WASHINGTON – Housing advocates said more than 5,000 Maryland families could lose rental assistance under cuts proposed in the fiscal 2005 federal budget, a claim that one government official quickly attacked as “made up.”
The Center on Budget and Policy Priorities said Wednesday that President Bush’s fiscal 2005 budget request would cut $1.6 billion from the Section 8 housing voucher program. That program currently helps about 2 million low-income families pay the rent, with about 42,317 families in Maryland eligible for aid.
If the proposed cuts are spread across the housing agencies that currently hand out vouchers, their only options will be to cut the number of people receiving vouchers or force those people to pay a larger share of their rents, the report said.
In Maryland, that would mean a choice between dropping 5,129 families or increasing rents an average of $891 a year, it said.
“These cuts would do serious damage,” said Barbara Sard, director of housing policy at the Center on Budget and Policy Priorities. “Vulnerable families in every community would be hurt.”
But government officials say it isn’t so.
“There’re not two sides to the issue . . . there is no issue in there,” said Sean Spicer, a spokesman for the House Budget Committee.
He said that while the committee has given approval to overall spending targets for fiscal 2005, it is too early to say the voucher programs will suffer a $1.6 billion hit because specific program funding levels have not been set.
“Their claim is just false, it’s fabricated and it doesn’t exist,” Spicer said. “Their claim does not exist.”
And officials with the Department of Housing and Urban Development argued that fewer dollars would not necessarily mean fewer services. HUD has proposed converting the voucher program into a block grant, which would let local housing agencies reduce voucher costs through efficiencies.

INFORMATION SHOWN ::
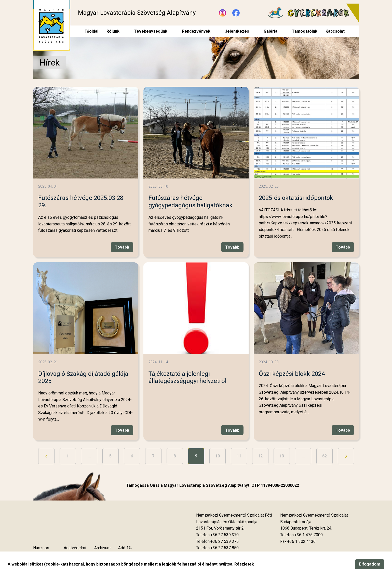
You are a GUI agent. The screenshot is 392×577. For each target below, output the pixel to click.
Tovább (122, 247)
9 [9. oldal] (196, 456)
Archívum (102, 548)
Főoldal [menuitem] (91, 31)
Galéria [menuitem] (271, 31)
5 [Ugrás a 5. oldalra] (110, 456)
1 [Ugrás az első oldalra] (67, 456)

WHAT YOU WILL DO ::
• a. List every person named in the article on the proposed Section 8 voucher cuts.
• b. Return the part of the voucher-cuts article running from "He said that" down to "costs through efficiencies.", copied word for word.
Work from the article alone.

OUTPUTS BY TASK ::
• a.
President Bush
Barbara Sard
Sean Spicer

• b.
He said that while the committee has given approval to overall spending targets for fiscal 2005, it is too early to say the voucher programs will suffer a $1.6 billion hit because specific program funding levels have not been set.
“Their claim is just false, it’s fabricated and it doesn’t exist,” Spicer said. “Their claim does not exist.”
And officials with the Department of Housing and Urban Development argued that fewer dollars would not necessarily mean fewer services. HUD has proposed converting the voucher program into a block grant, which would let local housing agencies reduce voucher costs through efficiencies.